Records
---+---
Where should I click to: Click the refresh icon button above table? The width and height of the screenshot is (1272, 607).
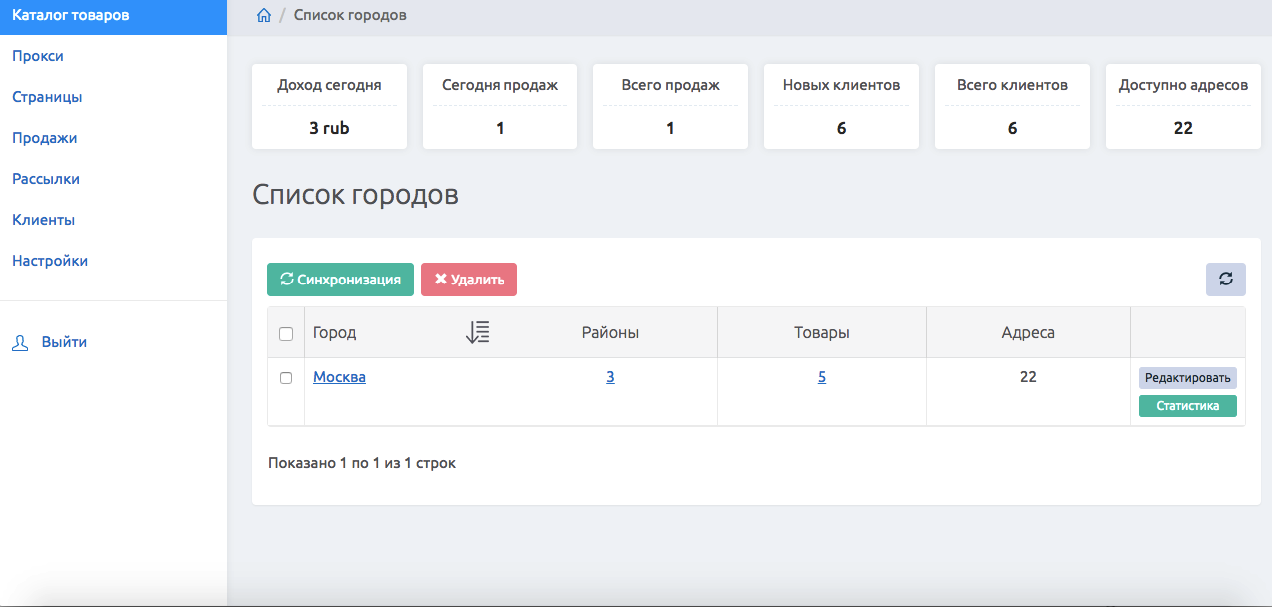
---+---
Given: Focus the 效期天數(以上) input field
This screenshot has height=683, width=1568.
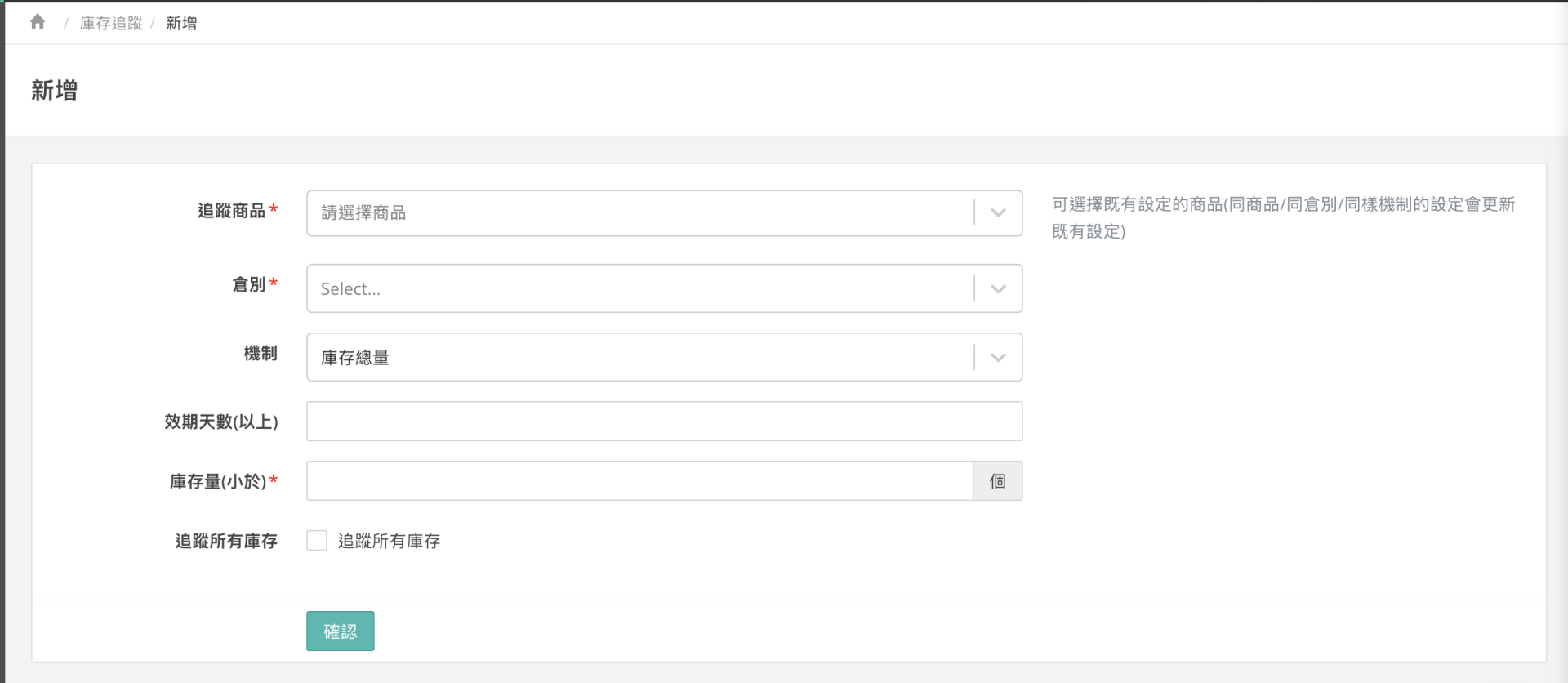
---+---
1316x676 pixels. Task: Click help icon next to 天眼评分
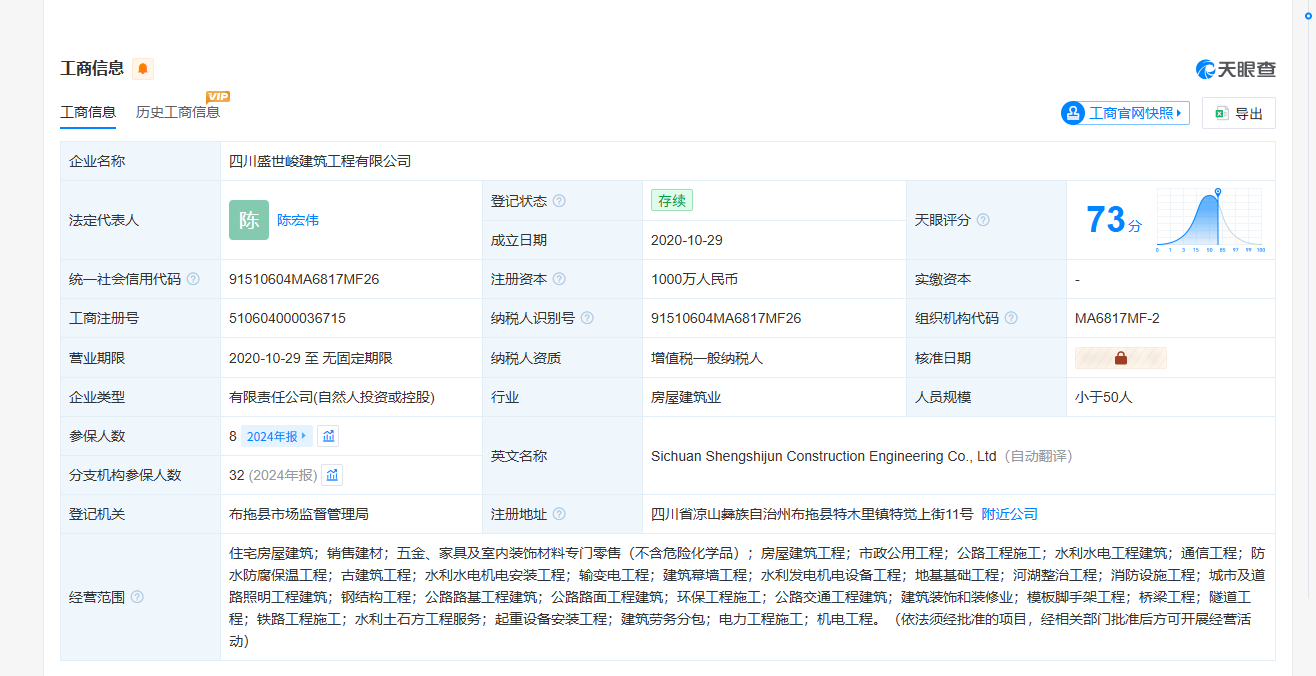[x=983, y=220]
---+---
Begin at the line above that has "Given: Focus the 效期天數(以上) input field" and stop after the line that has "This screenshot has height=683, width=1568.", copying each line exactly and adding nothing else.

Exercise response
Given: Focus the 效期天數(以上) input field
This screenshot has height=683, width=1568.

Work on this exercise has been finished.